#### Provided data:
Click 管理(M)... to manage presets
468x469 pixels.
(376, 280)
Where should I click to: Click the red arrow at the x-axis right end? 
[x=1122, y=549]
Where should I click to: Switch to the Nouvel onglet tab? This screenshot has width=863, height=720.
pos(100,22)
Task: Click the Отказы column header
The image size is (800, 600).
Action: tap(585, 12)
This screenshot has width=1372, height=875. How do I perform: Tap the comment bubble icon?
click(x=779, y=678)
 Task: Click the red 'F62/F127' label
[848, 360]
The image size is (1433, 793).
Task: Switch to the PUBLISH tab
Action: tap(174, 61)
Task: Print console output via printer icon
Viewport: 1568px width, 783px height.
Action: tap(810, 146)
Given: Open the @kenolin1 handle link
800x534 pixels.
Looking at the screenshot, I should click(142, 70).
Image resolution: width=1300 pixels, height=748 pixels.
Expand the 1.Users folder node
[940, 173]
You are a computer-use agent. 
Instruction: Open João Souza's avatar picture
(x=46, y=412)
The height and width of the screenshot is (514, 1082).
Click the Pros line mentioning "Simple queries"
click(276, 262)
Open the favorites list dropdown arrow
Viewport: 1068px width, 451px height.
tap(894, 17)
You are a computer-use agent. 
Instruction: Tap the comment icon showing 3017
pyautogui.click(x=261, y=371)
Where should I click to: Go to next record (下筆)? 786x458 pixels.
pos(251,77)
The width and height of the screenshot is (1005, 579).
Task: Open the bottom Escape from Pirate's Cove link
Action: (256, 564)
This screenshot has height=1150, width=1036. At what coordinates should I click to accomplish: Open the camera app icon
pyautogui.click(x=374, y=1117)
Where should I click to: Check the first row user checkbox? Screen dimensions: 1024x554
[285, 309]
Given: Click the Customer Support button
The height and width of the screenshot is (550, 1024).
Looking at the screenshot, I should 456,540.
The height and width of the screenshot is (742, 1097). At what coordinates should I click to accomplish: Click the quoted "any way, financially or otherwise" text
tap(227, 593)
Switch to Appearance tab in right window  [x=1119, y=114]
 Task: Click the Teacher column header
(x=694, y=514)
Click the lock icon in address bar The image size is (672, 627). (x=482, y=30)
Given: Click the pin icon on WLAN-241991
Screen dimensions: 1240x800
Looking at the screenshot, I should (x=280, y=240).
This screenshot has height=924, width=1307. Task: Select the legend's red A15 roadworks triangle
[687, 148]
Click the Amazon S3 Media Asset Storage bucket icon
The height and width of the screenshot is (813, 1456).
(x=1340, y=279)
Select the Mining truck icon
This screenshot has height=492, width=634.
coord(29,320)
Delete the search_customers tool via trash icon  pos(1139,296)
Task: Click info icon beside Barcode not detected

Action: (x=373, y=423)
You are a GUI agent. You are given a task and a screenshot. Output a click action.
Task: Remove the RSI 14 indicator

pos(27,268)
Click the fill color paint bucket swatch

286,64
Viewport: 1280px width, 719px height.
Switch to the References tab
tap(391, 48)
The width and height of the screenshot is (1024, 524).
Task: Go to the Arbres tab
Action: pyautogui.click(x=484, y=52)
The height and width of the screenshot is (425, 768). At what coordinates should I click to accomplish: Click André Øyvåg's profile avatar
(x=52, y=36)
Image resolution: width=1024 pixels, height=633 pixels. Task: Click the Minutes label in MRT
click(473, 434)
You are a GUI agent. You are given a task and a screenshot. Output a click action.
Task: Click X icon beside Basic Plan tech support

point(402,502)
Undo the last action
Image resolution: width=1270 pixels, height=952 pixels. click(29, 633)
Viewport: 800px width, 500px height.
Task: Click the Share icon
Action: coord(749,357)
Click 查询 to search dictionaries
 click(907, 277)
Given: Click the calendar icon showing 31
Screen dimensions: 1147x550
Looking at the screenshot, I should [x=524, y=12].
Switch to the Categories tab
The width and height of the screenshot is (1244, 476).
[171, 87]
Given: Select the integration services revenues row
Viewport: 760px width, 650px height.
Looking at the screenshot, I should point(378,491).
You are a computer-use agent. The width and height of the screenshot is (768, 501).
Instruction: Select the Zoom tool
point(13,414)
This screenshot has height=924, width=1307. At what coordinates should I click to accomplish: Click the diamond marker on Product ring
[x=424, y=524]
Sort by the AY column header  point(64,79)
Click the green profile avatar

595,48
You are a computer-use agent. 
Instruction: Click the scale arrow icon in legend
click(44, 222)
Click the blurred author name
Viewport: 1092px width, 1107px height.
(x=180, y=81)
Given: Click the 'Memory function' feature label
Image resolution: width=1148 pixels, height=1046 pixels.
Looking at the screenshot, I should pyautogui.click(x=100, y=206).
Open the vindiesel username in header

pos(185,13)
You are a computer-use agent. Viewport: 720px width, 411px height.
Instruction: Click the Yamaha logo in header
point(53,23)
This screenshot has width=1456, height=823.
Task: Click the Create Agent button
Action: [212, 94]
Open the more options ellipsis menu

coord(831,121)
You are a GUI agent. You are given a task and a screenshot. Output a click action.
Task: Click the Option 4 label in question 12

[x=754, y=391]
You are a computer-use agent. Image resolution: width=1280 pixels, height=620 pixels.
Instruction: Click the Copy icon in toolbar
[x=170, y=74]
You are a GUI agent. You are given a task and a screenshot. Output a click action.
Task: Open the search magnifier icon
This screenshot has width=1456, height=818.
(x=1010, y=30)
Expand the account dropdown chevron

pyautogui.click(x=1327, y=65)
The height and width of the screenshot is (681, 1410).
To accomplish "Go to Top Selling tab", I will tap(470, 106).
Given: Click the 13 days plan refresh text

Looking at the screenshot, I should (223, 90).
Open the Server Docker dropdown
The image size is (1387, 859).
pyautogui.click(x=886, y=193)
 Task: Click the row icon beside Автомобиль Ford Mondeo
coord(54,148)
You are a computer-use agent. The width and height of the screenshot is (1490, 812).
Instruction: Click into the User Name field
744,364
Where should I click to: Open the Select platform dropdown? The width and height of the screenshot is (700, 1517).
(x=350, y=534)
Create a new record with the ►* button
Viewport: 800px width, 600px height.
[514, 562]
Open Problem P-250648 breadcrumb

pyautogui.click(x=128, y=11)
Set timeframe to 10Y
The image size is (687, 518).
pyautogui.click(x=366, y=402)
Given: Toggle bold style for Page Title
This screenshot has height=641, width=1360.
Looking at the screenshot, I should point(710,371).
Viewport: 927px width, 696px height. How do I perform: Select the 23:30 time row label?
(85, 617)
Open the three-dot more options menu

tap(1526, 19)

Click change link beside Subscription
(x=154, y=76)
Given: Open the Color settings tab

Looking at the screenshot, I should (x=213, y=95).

#### To be done:
Please recast all the items above as a Markdown table with two columns, Row and Line, giving each line its row number and leaving out blank lines.

#### Exercise solution:
| Row | Line |
|---|---|
| 1 | Click 管理(M)... to manage presets |
| 2 | 468x469 pixels. |
| 3 | (376, 280) |
| 4 | Where should I click to: Click the red arrow at the x-axis right end?  |
| 5 | [x=1122, y=549] |
| 6 | Where should I click to: Switch to the Nouvel onglet tab? This screenshot has width=863, height=720. |
| 7 | pos(100,22) |
| 8 | Task: Click the Отказы column header |
| 9 | The image size is (800, 600). |
| 10 | Action: tap(585, 12) |
| 11 | This screenshot has width=1372, height=875. How do I perform: Tap the comment bubble icon? |
| 12 | click(x=779, y=678) |
| 13 |  Task: Click the red 'F62/F127' label |
| 14 | [848, 360] |
| 15 | The image size is (1433, 793). |
| 16 | Task: Switch to the PUBLISH tab |
| 17 | Action: tap(174, 61) |
| 18 | Task: Print console output via printer icon |
| 19 | Viewport: 1568px width, 783px height. |
| 20 | Action: tap(810, 146) |
| 21 | Given: Open the @kenolin1 handle link |
| 22 | 800x534 pixels. |
| 23 | Looking at the screenshot, I should click(142, 70). |
| 24 | Image resolution: width=1300 pixels, height=748 pixels. |
| 25 | Expand the 1.Users folder node |
| 26 | [940, 173] |
| 27 | You are a computer-use agent.  |
| 28 | Instruction: Open João Souza's avatar picture |
| 29 | (x=46, y=412) |
| 30 | The height and width of the screenshot is (514, 1082). |
| 31 | Click the Pros line mentioning "Simple queries" |
| 32 | click(276, 262) |
| 33 | Open the favorites list dropdown arrow |
| 34 | Viewport: 1068px width, 451px height. |
| 35 | tap(894, 17) |
| 36 | You are a computer-use agent.  |
| 37 | Instruction: Tap the comment icon showing 3017 |
| 38 | pyautogui.click(x=261, y=371) |
| 39 | Where should I click to: Go to next record (下筆)? 786x458 pixels. |
| 40 | pos(251,77) |
| 41 | The width and height of the screenshot is (1005, 579). |
| 42 | Task: Open the bottom Escape from Pirate's Cove link |
| 43 | Action: (256, 564) |
| 44 | This screenshot has height=1150, width=1036. At what coordinates should I click to accomplish: Open the camera app icon |
| 45 | pyautogui.click(x=374, y=1117) |
| 46 | Where should I click to: Check the first row user checkbox? Screen dimensions: 1024x554 |
| 47 | [285, 309] |
| 48 | Given: Click the Customer Support button |
| 49 | The height and width of the screenshot is (550, 1024). |
| 50 | Looking at the screenshot, I should 456,540. |
| 51 | The height and width of the screenshot is (742, 1097). At what coordinates should I click to accomplish: Click the quoted "any way, financially or otherwise" text |
| 52 | tap(227, 593) |
| 53 | Switch to Appearance tab in right window  [x=1119, y=114] |
| 54 |  Task: Click the Teacher column header |
| 55 | (x=694, y=514) |
| 56 | Click the lock icon in address bar The image size is (672, 627). (x=482, y=30) |
| 57 | Given: Click the pin icon on WLAN-241991 |
| 58 | Screen dimensions: 1240x800 |
| 59 | Looking at the screenshot, I should (x=280, y=240). |
| 60 | This screenshot has height=924, width=1307. Task: Select the legend's red A15 roadworks triangle |
| 61 | [687, 148] |
| 62 | Click the Amazon S3 Media Asset Storage bucket icon |
| 63 | The height and width of the screenshot is (813, 1456). |
| 64 | (x=1340, y=279) |
| 65 | Select the Mining truck icon |
| 66 | This screenshot has height=492, width=634. |
| 67 | coord(29,320) |
| 68 | Delete the search_customers tool via trash icon  pos(1139,296) |
| 69 | Task: Click info icon beside Barcode not detected |
| 70 | Action: (x=373, y=423) |
| 71 | You are a GUI agent. You are given a task and a screenshot. Output a click action. |
| 72 | Task: Remove the RSI 14 indicator |
| 73 | pos(27,268) |
| 74 | Click the fill color paint bucket swatch |
| 75 | 286,64 |
| 76 | Viewport: 1280px width, 719px height. |
| 77 | Switch to the References tab |
| 78 | tap(391, 48) |
| 79 | The width and height of the screenshot is (1024, 524). |
| 80 | Task: Go to the Arbres tab |
| 81 | Action: pyautogui.click(x=484, y=52) |
| 82 | The height and width of the screenshot is (425, 768). At what coordinates should I click to accomplish: Click André Øyvåg's profile avatar |
| 83 | (x=52, y=36) |
| 84 | Image resolution: width=1024 pixels, height=633 pixels. Task: Click the Minutes label in MRT |
| 85 | click(473, 434) |
| 86 | You are a GUI agent. You are given a task and a screenshot. Output a click action. |
| 87 | Task: Click X icon beside Basic Plan tech support |
| 88 | point(402,502) |
| 89 | Undo the last action |
| 90 | Image resolution: width=1270 pixels, height=952 pixels. click(29, 633) |
| 91 | Viewport: 800px width, 500px height. |
| 92 | Task: Click the Share icon |
| 93 | Action: coord(749,357) |
| 94 | Click 查询 to search dictionaries |
| 95 |  click(907, 277) |
| 96 | Given: Click the calendar icon showing 31 |
| 97 | Screen dimensions: 1147x550 |
| 98 | Looking at the screenshot, I should [x=524, y=12]. |
| 99 | Switch to the Categories tab |
| 100 | The width and height of the screenshot is (1244, 476). |
| 101 | [171, 87] |
| 102 | Given: Select the integration services revenues row |
| 103 | Viewport: 760px width, 650px height. |
| 104 | Looking at the screenshot, I should point(378,491). |
| 105 | You are a computer-use agent. The width and height of the screenshot is (768, 501). |
| 106 | Instruction: Select the Zoom tool |
| 107 | point(13,414) |
| 108 | This screenshot has height=924, width=1307. At what coordinates should I click to accomplish: Click the diamond marker on Product ring |
| 109 | [x=424, y=524] |
| 110 | Sort by the AY column header  point(64,79) |
| 111 | Click the green profile avatar |
| 112 | 595,48 |
| 113 | You are a computer-use agent.  |
| 114 | Instruction: Click the scale arrow icon in legend |
| 115 | click(44, 222) |
| 116 | Click the blurred author name |
| 117 | Viewport: 1092px width, 1107px height. |
| 118 | (x=180, y=81) |
| 119 | Given: Click the 'Memory function' feature label |
| 120 | Image resolution: width=1148 pixels, height=1046 pixels. |
| 121 | Looking at the screenshot, I should pyautogui.click(x=100, y=206). |
| 122 | Open the vindiesel username in header |
| 123 | pos(185,13) |
| 124 | You are a computer-use agent. Viewport: 720px width, 411px height. |
| 125 | Instruction: Click the Yamaha logo in header |
| 126 | point(53,23) |
| 127 | This screenshot has width=1456, height=823. |
| 128 | Task: Click the Create Agent button |
| 129 | Action: [212, 94] |
| 130 | Open the more options ellipsis menu |
| 131 | coord(831,121) |
| 132 | You are a GUI agent. You are given a task and a screenshot. Output a click action. |
| 133 | Task: Click the Option 4 label in question 12 |
| 134 | [x=754, y=391] |
| 135 | You are a computer-use agent. Image resolution: width=1280 pixels, height=620 pixels. |
| 136 | Instruction: Click the Copy icon in toolbar |
| 137 | [x=170, y=74] |
| 138 | You are a GUI agent. You are given a task and a screenshot. Output a click action. |
| 139 | Task: Open the search magnifier icon |
| 140 | This screenshot has width=1456, height=818. |
| 141 | (x=1010, y=30) |
| 142 | Expand the account dropdown chevron |
| 143 | pyautogui.click(x=1327, y=65) |
| 144 | The height and width of the screenshot is (681, 1410). |
| 145 | To accomplish "Go to Top Selling tab", I will tap(470, 106). |
| 146 | Given: Click the 13 days plan refresh text |
| 147 | Looking at the screenshot, I should (223, 90). |
| 148 | Open the Server Docker dropdown |
| 149 | The image size is (1387, 859). |
| 150 | pyautogui.click(x=886, y=193) |
| 151 |  Task: Click the row icon beside Автомобиль Ford Mondeo |
| 152 | coord(54,148) |
| 153 | You are a computer-use agent. The width and height of the screenshot is (1490, 812). |
| 154 | Instruction: Click into the User Name field |
| 155 | 744,364 |
| 156 | Where should I click to: Open the Select platform dropdown? The width and height of the screenshot is (700, 1517). |
| 157 | (x=350, y=534) |
| 158 | Create a new record with the ►* button |
| 159 | Viewport: 800px width, 600px height. |
| 160 | [514, 562] |
| 161 | Open Problem P-250648 breadcrumb |
| 162 | pyautogui.click(x=128, y=11) |
| 163 | Set timeframe to 10Y |
| 164 | The image size is (687, 518). |
| 165 | pyautogui.click(x=366, y=402) |
| 166 | Given: Toggle bold style for Page Title |
| 167 | This screenshot has height=641, width=1360. |
| 168 | Looking at the screenshot, I should point(710,371). |
| 169 | Viewport: 927px width, 696px height. How do I perform: Select the 23:30 time row label? |
| 170 | (85, 617) |
| 171 | Open the three-dot more options menu |
| 172 | tap(1526, 19) |
| 173 | Click change link beside Subscription |
| 174 | (x=154, y=76) |
| 175 | Given: Open the Color settings tab |
| 176 | Looking at the screenshot, I should (x=213, y=95). |